START

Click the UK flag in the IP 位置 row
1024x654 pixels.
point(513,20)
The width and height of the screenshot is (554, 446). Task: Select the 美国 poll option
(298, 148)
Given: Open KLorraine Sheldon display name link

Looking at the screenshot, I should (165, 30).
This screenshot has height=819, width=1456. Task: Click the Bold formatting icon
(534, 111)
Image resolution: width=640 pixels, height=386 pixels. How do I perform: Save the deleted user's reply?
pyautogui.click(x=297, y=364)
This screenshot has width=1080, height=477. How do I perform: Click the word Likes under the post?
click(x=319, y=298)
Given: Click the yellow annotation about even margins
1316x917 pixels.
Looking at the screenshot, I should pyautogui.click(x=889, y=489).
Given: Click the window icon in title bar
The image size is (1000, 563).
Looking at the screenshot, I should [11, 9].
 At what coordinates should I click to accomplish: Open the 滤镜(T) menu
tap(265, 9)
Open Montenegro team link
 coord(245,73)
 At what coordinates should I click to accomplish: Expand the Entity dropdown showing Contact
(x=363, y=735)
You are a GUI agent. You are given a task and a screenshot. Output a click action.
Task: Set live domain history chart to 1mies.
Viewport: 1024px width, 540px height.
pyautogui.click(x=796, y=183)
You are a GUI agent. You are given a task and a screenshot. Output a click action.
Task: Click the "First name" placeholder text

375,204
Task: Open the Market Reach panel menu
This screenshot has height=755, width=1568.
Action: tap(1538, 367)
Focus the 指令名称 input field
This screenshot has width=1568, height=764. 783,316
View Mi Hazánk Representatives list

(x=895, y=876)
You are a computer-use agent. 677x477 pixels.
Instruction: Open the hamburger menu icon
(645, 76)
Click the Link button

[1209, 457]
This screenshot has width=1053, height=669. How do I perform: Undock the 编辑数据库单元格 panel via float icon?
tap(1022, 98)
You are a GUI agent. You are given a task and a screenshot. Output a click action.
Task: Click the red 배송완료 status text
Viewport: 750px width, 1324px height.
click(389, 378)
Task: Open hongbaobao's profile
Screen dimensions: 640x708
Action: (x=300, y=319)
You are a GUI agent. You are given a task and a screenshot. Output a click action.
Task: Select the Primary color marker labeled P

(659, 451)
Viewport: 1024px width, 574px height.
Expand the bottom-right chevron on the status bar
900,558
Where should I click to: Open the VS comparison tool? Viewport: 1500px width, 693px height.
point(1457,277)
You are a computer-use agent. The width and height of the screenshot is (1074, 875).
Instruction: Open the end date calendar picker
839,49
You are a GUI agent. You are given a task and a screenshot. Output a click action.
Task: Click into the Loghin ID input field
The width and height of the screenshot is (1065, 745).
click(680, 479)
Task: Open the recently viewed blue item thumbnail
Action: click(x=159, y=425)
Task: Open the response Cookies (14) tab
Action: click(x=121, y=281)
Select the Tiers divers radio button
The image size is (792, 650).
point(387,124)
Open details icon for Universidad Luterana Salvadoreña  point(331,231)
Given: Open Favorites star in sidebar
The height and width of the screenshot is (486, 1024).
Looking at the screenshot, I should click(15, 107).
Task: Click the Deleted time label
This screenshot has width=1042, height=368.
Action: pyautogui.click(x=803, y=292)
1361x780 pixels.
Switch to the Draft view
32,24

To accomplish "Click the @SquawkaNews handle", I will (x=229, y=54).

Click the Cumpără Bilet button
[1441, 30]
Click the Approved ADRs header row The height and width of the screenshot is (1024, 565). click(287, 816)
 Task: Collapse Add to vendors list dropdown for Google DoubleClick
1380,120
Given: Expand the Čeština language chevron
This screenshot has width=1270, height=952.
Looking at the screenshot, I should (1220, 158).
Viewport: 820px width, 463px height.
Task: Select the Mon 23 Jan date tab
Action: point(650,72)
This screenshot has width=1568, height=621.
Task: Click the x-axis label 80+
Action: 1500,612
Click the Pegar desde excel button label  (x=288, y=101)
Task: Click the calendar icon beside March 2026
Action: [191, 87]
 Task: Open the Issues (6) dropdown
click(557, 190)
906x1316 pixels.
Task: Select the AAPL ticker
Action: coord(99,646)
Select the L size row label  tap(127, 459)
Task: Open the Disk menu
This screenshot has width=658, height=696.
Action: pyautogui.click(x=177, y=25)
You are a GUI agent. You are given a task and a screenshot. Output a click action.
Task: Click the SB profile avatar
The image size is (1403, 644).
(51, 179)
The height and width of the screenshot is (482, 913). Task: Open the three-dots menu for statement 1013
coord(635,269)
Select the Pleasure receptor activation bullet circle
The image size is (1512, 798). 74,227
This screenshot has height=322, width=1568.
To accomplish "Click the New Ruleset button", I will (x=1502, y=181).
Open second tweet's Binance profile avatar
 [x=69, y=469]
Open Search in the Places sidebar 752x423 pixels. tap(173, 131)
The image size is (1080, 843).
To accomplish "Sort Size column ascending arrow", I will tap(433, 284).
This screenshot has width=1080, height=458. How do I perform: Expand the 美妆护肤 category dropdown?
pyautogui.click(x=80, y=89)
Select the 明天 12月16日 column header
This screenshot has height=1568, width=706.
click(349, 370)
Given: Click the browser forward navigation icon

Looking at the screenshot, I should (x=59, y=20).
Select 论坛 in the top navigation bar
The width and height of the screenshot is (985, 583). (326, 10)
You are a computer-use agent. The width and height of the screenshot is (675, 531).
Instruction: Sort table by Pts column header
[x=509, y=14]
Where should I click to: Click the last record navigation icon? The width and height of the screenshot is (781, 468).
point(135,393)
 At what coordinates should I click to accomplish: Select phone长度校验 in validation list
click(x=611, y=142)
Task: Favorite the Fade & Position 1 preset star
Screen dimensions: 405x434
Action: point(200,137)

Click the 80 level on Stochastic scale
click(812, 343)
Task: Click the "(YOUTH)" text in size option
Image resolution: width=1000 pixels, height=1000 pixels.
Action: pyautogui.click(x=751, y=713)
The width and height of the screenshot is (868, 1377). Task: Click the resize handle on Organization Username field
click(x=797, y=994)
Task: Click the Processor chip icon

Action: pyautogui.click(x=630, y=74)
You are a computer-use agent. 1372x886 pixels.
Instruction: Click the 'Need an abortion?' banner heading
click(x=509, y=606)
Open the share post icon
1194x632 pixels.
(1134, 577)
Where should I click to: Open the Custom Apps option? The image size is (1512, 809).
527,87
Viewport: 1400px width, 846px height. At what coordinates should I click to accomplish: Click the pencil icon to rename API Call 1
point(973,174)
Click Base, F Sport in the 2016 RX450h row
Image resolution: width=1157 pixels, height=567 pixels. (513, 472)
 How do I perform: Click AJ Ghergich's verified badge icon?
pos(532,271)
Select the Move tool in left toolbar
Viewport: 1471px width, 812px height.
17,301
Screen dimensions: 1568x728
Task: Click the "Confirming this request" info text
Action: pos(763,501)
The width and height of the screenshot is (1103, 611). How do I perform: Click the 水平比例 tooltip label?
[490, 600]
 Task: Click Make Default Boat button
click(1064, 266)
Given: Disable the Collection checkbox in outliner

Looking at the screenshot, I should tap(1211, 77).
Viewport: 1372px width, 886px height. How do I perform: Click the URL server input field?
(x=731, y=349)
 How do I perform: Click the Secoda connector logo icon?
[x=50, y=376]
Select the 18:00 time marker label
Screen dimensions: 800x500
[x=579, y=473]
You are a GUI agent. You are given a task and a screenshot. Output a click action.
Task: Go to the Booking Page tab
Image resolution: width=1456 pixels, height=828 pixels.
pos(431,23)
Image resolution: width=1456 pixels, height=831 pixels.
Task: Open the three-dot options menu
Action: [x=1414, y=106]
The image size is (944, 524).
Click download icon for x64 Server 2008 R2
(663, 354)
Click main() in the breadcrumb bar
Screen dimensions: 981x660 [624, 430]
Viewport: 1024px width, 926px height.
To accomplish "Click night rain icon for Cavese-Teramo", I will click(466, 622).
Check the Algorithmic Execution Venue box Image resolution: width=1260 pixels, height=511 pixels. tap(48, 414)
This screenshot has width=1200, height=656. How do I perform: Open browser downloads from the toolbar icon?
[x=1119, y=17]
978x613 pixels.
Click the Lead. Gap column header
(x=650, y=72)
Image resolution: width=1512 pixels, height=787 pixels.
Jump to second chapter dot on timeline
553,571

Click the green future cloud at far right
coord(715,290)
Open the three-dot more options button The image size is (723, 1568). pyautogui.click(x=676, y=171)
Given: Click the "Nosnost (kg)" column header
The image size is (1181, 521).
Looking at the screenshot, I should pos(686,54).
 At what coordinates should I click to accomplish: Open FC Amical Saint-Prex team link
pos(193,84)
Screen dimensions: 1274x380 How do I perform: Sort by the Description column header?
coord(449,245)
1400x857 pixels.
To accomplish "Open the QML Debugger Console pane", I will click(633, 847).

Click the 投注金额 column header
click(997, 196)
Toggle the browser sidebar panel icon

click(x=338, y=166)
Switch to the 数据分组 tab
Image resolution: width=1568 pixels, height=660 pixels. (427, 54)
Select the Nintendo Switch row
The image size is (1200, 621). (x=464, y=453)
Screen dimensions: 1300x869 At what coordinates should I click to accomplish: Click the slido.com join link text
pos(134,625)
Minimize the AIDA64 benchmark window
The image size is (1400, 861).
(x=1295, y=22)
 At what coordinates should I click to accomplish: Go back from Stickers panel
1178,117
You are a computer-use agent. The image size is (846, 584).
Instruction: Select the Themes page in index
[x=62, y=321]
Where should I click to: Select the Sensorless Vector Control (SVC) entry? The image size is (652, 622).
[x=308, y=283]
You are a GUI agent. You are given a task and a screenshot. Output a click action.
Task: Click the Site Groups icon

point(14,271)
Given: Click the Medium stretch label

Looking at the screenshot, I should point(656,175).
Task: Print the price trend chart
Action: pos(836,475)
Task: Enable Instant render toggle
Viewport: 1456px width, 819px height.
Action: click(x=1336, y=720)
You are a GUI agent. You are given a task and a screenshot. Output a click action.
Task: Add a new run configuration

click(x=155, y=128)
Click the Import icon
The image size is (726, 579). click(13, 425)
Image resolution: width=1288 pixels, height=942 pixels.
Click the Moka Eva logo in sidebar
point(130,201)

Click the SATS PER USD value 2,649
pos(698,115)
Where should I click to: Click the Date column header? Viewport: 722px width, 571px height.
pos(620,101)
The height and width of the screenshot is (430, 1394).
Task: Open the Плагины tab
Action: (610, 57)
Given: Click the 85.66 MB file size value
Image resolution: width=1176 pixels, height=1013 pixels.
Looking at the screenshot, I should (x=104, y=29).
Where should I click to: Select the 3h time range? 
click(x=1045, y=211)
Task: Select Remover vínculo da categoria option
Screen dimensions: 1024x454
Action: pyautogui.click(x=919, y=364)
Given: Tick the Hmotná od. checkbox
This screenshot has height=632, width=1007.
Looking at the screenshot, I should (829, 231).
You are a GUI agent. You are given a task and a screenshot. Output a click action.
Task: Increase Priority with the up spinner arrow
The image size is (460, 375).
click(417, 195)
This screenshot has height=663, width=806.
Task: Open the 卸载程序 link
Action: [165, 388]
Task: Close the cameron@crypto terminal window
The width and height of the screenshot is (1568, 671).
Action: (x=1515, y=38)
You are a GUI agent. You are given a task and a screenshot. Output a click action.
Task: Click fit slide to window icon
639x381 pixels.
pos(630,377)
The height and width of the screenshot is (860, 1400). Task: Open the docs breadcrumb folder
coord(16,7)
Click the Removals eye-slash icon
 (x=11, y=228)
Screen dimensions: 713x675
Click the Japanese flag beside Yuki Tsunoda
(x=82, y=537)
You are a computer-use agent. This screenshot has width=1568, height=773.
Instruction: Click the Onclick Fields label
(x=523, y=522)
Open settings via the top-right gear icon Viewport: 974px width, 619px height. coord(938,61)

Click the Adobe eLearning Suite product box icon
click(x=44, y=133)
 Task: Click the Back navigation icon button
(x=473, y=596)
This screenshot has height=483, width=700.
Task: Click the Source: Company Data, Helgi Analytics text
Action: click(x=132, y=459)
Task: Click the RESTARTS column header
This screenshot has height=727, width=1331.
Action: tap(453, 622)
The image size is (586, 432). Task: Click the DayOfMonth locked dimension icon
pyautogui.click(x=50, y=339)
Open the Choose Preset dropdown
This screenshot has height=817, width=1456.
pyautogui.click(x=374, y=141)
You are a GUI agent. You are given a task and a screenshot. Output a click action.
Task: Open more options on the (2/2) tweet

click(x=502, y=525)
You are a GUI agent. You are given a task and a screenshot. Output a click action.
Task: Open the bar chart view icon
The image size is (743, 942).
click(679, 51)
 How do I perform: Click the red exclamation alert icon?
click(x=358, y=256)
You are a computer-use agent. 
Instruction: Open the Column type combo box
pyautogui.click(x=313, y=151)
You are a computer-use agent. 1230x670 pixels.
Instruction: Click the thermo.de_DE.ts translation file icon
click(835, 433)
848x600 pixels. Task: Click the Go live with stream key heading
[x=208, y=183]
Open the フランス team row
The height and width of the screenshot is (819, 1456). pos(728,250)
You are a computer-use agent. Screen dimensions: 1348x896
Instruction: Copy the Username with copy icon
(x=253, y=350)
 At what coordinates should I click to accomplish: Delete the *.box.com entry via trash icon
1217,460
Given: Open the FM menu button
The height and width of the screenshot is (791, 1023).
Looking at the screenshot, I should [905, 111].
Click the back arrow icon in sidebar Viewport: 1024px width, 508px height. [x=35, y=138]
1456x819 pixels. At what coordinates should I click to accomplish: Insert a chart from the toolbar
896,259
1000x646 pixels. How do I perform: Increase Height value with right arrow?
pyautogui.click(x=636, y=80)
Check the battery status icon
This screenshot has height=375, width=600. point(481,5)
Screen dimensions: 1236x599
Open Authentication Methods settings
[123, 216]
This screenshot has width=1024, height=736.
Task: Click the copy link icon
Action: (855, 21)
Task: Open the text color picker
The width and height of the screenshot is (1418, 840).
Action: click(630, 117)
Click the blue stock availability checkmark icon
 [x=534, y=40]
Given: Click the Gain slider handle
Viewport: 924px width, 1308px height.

END

Task requirements: Copy the items word for word, starting with the first line and ending with the line that contains "coord(245,73)", with that line included.

Exercise output:
Click the UK flag in the IP 位置 row
1024x654 pixels.
point(513,20)
The width and height of the screenshot is (554, 446). Task: Select the 美国 poll option
(298, 148)
Given: Open KLorraine Sheldon display name link

Looking at the screenshot, I should (165, 30).
This screenshot has height=819, width=1456. Task: Click the Bold formatting icon
(534, 111)
Image resolution: width=640 pixels, height=386 pixels. How do I perform: Save the deleted user's reply?
pyautogui.click(x=297, y=364)
This screenshot has width=1080, height=477. How do I perform: Click the word Likes under the post?
click(x=319, y=298)
Given: Click the yellow annotation about even margins
1316x917 pixels.
Looking at the screenshot, I should pyautogui.click(x=889, y=489).
Given: Click the window icon in title bar
The image size is (1000, 563).
Looking at the screenshot, I should [11, 9].
 At what coordinates should I click to accomplish: Open the 滤镜(T) menu
tap(265, 9)
Open Montenegro team link
 coord(245,73)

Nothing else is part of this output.